## Task statement
The data must be written out once more, precisely as given.

Saved entries:
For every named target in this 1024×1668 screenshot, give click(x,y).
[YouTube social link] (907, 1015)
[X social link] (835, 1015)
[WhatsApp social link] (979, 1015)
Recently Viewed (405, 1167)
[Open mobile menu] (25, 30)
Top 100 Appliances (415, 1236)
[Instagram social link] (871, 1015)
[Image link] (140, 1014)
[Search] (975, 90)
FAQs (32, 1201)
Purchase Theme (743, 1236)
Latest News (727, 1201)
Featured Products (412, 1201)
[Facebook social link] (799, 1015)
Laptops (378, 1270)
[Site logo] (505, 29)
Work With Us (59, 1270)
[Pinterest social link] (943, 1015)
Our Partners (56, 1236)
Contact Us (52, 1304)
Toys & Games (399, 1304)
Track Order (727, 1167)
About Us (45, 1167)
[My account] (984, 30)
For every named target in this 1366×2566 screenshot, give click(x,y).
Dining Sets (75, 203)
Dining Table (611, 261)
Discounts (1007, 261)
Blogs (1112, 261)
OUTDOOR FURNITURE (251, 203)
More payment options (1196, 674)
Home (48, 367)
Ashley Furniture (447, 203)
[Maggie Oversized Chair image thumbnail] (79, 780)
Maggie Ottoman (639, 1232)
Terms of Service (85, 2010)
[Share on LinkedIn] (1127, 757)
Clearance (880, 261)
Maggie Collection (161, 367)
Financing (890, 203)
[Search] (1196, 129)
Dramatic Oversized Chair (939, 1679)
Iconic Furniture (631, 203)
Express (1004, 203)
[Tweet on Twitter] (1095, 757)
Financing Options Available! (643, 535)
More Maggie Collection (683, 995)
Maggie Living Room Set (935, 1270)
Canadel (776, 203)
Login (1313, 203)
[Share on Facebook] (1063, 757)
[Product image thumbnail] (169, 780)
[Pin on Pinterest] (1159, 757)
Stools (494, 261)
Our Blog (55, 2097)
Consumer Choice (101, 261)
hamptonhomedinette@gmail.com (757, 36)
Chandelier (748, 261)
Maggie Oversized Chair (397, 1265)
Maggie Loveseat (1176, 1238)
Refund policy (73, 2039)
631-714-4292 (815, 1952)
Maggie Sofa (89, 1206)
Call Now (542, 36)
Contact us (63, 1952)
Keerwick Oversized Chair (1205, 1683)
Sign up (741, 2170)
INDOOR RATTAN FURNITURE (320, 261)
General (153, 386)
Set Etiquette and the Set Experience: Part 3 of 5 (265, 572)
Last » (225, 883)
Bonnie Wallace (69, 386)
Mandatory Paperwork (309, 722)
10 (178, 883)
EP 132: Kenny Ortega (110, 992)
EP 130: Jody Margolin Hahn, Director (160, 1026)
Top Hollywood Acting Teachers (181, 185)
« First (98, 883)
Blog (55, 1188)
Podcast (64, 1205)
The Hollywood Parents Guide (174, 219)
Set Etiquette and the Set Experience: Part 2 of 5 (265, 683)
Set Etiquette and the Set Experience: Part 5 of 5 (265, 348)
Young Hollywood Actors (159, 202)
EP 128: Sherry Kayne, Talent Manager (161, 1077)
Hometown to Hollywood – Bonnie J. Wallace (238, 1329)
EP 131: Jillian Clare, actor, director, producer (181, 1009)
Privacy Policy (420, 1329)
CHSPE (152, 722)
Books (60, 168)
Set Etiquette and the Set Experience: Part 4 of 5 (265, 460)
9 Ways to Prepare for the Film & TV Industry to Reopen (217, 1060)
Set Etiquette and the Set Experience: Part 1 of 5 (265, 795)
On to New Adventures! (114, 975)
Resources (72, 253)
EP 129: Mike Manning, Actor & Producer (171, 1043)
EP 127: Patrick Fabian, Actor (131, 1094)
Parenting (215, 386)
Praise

## Exercise output
For every named target in this 1024×1668 screenshot, give click(x,y).
[YouTube social link] (907, 1015)
[X social link] (835, 1015)
[WhatsApp social link] (979, 1015)
Recently Viewed (405, 1167)
[Open mobile menu] (25, 30)
Top 100 Appliances (415, 1236)
[Instagram social link] (871, 1015)
[Image link] (140, 1014)
[Search] (975, 90)
FAQs (32, 1201)
Purchase Theme (743, 1236)
Latest News (727, 1201)
Featured Products (412, 1201)
[Facebook social link] (799, 1015)
Laptops (378, 1270)
[Site logo] (505, 29)
Work With Us (59, 1270)
[Pinterest social link] (943, 1015)
Our Partners (56, 1236)
Contact Us (52, 1304)
Toys & Games (399, 1304)
Track Order (727, 1167)
About Us (45, 1167)
[My account] (984, 30)
For every named target in this 1366×2566 screenshot, give click(x,y).
Dining Sets (75, 203)
Dining Table (611, 261)
Discounts (1007, 261)
Blogs (1112, 261)
OUTDOOR FURNITURE (251, 203)
More payment options (1196, 674)
Home (48, 367)
Ashley Furniture (447, 203)
[Maggie Oversized Chair image thumbnail] (79, 780)
Maggie Ottoman (639, 1232)
Terms of Service (85, 2010)
[Share on LinkedIn] (1127, 757)
Clearance (880, 261)
Maggie Collection (161, 367)
Financing (890, 203)
[Search] (1196, 129)
Dramatic Oversized Chair (939, 1679)
Iconic Furniture (631, 203)
Express (1004, 203)
[Tweet on Twitter] (1095, 757)
Financing Options Available! (643, 535)
More Maggie Collection (683, 995)
Maggie Living Room Set (935, 1270)
Canadel (776, 203)
Login (1313, 203)
[Share on Facebook] (1063, 757)
[Product image thumbnail] (169, 780)
[Pin on Pinterest] (1159, 757)
Stools (494, 261)
Our Blog (55, 2097)
Consumer Choice (101, 261)
hamptonhomedinette@gmail.com (757, 36)
Chandelier (748, 261)
Maggie Oversized Chair (397, 1265)
Maggie Loveseat (1176, 1238)
Refund policy (73, 2039)
631-714-4292 (815, 1952)
Maggie Sofa (89, 1206)
Call Now (542, 36)
Contact us (63, 1952)
Keerwick Oversized Chair (1205, 1683)
Sign up (741, 2170)
INDOOR RATTAN FURNITURE (320, 261)
General (153, 386)
Set Etiquette and the Set Experience: Part 3 of 5 (265, 572)
Last » (225, 883)
Bonnie Wallace (69, 386)
Mandatory Paperwork (309, 722)
10 (178, 883)
EP 132: Kenny Ortega (110, 992)
EP 130: Jody Margolin Hahn, Director (160, 1026)
Top Hollywood Acting Teachers (181, 185)
« First (98, 883)
Blog (55, 1188)
Podcast (64, 1205)
The Hollywood Parents Guide (174, 219)
Set Etiquette and the Set Experience: Part 2 of 5 (265, 683)
Set Etiquette and the Set Experience: Part 5 of 5 (265, 348)
Young Hollywood Actors (159, 202)
EP 128: Sherry Kayne, Talent Manager (161, 1077)
Hometown to Hollywood – Bonnie J. Wallace (238, 1329)
EP 131: Jillian Clare, actor, director, producer (181, 1009)
Privacy Policy (420, 1329)
CHSPE (152, 722)
Books (60, 168)
Set Etiquette and the Set Experience: Part 4 of 5 (265, 460)
9 Ways to Prepare for the Film & TV Industry to Reopen (217, 1060)
Set Etiquette and the Set Experience: Part 1 of 5 (265, 795)
On to New Adventures! (114, 975)
Resources (72, 253)
EP 129: Mike Manning, Actor & Producer (171, 1043)
EP 127: Patrick Fabian, Actor (131, 1094)
Parenting (215, 386)
Praise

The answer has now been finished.